Model.to(device) hangs

SCUTVK · November 7, 2022, 4:07am

Our school’s slurm server’s device is v100 with cuda 10.1. Lack of root user, I can not upgrade nvidia driver. The code able to run successfully in my pc(tesla p4 with cuda 11.6) can not run in server. Besides, I have tried kinds of torch versions and cuda version (<=10.1), but it always hangs when running model.to device.

self.bert_regression_by_word_document.to(device=self.args['device'])

ptrblck · November 7, 2022, 5:54am

Based on your output 3/4 GPUs seem to work while GPU0 reports an uncorrectable ECC error, so you might want to check the RAM of this device.

SCUTVK · November 7, 2022, 6:14am

Oh! I can’t believe I didn’t notice the ecc problem in this GPU, causing me to spend days troubleshooting environmental issues. Thx very much.
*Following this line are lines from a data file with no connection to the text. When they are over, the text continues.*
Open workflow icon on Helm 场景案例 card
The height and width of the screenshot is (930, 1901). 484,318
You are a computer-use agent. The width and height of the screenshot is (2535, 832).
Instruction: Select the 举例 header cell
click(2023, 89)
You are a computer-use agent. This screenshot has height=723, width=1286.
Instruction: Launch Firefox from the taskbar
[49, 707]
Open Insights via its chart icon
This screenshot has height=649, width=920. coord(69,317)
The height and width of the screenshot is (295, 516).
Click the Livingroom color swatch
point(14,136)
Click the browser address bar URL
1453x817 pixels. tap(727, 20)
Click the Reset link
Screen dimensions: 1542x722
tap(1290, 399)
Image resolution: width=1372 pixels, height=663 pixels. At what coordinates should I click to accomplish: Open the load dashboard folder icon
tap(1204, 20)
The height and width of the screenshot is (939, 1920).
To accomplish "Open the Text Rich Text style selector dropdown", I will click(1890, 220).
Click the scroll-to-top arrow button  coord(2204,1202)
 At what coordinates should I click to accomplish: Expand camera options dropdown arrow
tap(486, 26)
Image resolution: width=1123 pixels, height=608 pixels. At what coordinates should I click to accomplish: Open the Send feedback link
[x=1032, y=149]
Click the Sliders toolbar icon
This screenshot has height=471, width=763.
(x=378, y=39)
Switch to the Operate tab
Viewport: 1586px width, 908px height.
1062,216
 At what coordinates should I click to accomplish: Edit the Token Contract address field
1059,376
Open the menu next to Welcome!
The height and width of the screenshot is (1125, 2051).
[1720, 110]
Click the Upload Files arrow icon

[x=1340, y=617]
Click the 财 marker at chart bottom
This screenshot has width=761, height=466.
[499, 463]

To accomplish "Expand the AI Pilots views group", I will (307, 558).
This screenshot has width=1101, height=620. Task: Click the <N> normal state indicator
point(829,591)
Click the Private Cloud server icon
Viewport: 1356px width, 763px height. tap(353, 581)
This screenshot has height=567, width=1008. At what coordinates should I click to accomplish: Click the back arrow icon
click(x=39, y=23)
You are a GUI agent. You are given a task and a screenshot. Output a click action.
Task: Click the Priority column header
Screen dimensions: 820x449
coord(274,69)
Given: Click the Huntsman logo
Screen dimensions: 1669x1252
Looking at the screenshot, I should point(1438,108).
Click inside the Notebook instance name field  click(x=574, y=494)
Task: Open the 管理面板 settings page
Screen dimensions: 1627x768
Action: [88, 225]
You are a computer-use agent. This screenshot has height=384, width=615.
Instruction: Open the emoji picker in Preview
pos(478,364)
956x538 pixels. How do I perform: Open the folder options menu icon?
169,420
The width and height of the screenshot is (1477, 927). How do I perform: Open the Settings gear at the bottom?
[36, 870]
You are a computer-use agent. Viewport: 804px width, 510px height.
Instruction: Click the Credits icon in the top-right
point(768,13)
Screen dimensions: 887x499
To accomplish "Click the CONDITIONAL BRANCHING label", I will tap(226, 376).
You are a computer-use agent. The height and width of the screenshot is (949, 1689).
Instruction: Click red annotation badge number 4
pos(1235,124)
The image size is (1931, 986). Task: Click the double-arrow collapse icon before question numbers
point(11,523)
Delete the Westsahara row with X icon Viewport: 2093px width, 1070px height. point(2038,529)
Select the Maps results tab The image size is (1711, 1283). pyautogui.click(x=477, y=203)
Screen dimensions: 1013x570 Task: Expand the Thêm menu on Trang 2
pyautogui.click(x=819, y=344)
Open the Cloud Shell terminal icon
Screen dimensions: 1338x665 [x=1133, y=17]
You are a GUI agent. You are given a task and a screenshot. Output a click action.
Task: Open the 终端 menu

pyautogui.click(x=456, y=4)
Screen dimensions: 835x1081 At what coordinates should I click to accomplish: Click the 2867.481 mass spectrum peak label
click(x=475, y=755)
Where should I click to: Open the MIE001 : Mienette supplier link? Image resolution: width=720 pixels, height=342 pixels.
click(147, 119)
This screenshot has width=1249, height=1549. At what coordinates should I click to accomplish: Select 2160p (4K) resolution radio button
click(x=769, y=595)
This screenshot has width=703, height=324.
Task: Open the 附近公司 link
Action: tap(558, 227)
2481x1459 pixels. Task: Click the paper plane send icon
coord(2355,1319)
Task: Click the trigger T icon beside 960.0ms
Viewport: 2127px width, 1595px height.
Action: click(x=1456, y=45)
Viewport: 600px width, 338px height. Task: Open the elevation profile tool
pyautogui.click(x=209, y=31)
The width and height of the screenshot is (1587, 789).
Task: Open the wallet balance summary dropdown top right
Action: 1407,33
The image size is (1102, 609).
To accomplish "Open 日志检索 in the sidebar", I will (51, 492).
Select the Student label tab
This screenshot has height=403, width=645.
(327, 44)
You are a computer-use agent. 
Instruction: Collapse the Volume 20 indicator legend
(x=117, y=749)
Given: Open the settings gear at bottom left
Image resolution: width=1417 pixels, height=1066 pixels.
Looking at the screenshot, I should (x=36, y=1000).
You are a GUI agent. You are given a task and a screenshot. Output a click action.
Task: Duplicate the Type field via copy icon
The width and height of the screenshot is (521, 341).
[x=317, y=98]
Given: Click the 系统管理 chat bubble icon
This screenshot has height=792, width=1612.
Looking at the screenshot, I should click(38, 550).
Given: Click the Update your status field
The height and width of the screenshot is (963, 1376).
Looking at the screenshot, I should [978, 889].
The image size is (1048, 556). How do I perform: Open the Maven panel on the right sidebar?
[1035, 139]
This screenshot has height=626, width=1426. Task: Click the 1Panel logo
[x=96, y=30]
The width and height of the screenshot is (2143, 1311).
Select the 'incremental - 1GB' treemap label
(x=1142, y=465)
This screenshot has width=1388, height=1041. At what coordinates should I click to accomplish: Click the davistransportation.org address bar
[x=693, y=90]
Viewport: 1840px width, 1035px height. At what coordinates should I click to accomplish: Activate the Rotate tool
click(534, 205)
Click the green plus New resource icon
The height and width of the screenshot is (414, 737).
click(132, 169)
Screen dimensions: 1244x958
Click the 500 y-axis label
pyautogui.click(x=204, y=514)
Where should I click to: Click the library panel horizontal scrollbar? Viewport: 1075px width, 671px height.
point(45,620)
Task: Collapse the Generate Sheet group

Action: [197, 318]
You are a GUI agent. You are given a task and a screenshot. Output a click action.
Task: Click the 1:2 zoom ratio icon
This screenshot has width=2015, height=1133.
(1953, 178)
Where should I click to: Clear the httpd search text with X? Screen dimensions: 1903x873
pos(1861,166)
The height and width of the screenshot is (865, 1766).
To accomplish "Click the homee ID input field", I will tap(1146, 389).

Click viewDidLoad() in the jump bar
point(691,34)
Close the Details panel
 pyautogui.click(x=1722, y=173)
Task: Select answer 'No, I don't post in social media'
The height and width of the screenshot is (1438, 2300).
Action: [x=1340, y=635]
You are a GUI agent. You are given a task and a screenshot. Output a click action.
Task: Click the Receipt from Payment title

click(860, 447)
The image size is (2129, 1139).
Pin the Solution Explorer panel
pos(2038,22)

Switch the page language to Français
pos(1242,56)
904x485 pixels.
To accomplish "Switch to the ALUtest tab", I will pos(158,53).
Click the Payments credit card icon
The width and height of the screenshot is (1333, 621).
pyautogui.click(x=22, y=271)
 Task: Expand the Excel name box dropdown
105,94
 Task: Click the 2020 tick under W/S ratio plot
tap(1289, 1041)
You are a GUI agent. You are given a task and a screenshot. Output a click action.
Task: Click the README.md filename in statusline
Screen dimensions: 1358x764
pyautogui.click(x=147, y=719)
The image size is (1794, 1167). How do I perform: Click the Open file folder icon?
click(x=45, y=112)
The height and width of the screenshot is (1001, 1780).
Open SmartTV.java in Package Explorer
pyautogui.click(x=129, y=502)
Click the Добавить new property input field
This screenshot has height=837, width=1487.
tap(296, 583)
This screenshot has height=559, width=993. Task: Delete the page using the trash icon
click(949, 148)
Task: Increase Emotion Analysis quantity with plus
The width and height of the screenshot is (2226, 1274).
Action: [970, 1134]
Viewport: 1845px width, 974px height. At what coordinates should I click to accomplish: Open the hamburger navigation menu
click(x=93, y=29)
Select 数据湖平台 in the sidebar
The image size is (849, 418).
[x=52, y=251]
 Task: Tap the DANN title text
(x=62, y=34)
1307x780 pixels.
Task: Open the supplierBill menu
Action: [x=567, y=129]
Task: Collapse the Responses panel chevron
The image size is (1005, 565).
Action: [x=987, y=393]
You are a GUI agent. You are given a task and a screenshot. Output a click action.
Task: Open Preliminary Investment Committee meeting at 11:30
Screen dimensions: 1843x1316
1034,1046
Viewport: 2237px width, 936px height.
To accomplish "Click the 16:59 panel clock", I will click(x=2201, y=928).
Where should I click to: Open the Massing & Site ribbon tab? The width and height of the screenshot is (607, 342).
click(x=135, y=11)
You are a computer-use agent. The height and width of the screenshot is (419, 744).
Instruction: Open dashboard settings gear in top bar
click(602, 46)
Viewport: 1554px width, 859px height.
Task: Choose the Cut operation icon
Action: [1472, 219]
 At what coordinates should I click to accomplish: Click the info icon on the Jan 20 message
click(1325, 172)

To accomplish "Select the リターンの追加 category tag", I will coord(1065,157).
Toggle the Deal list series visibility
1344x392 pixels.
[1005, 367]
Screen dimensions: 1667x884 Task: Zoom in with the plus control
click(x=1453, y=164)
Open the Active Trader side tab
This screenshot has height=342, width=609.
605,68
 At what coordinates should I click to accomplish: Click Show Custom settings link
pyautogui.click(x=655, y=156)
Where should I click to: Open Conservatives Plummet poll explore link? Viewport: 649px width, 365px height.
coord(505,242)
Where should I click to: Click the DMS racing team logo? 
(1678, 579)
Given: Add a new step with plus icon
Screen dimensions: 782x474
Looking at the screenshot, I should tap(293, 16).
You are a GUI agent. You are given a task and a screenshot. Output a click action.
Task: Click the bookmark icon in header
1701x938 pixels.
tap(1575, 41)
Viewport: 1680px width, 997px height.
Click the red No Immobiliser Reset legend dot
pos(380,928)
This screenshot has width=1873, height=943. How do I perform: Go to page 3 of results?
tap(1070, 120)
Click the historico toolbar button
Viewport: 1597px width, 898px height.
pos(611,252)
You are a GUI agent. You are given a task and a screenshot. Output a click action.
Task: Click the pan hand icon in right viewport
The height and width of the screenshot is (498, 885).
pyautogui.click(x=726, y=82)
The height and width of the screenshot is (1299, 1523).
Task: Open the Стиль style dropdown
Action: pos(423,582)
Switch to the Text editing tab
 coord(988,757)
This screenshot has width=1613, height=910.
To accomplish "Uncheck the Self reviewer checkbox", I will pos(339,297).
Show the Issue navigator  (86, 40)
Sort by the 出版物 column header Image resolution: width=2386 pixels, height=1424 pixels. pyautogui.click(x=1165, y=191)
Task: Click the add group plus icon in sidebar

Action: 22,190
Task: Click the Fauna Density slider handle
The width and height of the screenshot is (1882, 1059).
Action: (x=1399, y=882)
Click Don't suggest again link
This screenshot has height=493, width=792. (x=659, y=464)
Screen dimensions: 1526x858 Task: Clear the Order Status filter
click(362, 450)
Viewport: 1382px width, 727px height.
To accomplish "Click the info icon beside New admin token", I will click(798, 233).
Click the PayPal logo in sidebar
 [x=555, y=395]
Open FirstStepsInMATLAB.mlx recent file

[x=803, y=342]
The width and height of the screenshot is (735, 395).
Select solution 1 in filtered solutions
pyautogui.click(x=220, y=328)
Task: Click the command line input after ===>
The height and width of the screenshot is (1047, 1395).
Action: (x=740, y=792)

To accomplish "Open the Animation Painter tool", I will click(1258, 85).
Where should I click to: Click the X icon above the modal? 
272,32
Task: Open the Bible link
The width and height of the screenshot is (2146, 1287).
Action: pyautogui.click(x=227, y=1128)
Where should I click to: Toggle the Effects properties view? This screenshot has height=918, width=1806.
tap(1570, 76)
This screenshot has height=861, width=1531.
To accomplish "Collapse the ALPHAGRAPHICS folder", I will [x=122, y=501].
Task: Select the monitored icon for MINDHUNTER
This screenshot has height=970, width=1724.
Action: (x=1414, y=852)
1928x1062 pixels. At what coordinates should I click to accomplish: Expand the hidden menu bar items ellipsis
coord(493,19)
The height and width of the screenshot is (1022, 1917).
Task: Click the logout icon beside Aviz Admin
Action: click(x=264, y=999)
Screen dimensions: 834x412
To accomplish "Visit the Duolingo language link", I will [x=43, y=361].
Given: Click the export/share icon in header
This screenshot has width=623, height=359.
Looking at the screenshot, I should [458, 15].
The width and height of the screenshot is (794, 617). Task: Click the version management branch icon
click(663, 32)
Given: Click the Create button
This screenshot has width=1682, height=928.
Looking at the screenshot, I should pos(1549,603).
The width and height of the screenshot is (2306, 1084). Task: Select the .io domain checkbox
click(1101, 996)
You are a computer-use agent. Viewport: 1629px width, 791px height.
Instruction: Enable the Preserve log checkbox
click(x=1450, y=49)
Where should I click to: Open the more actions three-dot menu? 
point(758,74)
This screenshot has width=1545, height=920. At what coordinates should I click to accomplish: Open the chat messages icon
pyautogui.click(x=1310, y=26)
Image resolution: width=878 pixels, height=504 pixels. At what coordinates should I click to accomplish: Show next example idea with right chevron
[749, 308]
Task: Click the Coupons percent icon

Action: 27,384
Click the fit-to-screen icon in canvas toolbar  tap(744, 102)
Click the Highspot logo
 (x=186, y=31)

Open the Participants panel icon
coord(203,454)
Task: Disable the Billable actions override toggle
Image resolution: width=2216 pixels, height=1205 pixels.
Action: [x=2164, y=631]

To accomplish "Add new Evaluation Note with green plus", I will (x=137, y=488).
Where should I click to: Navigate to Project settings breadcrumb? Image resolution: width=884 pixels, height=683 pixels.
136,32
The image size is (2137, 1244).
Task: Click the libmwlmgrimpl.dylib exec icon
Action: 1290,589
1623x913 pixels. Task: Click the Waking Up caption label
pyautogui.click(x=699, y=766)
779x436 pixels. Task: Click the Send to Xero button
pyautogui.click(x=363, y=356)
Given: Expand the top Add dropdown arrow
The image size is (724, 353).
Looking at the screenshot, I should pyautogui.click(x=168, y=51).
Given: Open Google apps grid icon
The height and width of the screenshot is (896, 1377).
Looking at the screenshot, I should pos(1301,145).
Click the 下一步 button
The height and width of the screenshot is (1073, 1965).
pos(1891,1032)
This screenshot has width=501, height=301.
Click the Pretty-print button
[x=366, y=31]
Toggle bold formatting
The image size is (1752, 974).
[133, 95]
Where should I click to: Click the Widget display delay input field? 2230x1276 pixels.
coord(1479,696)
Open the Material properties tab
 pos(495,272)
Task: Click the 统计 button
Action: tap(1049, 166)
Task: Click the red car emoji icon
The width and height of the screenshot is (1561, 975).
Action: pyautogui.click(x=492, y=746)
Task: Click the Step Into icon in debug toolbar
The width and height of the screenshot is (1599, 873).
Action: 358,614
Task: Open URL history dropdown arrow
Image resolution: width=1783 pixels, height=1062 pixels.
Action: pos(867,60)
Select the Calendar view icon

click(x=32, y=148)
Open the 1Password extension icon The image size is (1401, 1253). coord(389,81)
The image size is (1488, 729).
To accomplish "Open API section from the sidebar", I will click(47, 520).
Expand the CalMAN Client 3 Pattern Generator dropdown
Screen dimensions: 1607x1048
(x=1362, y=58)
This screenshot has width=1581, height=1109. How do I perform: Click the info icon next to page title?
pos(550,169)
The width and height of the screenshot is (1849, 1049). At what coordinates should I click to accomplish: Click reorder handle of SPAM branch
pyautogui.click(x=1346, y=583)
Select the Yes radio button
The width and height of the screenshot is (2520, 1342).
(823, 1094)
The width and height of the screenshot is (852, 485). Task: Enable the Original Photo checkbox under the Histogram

ptrblck · November 7, 2022, 6:15am

Just to confirm my understanding: are you able to use the other GPUs in this PyTorch environment and it only fails on GPU0 (the one showing the ECC error)?

SCUTVK · November 7, 2022, 6:16am

No, I can not choose which gpu to use. It is assigned by the slurm system.

SCUTVK · November 7, 2022, 6:19am

I think you are right, because I use the same environment to run my code successfully weeks before.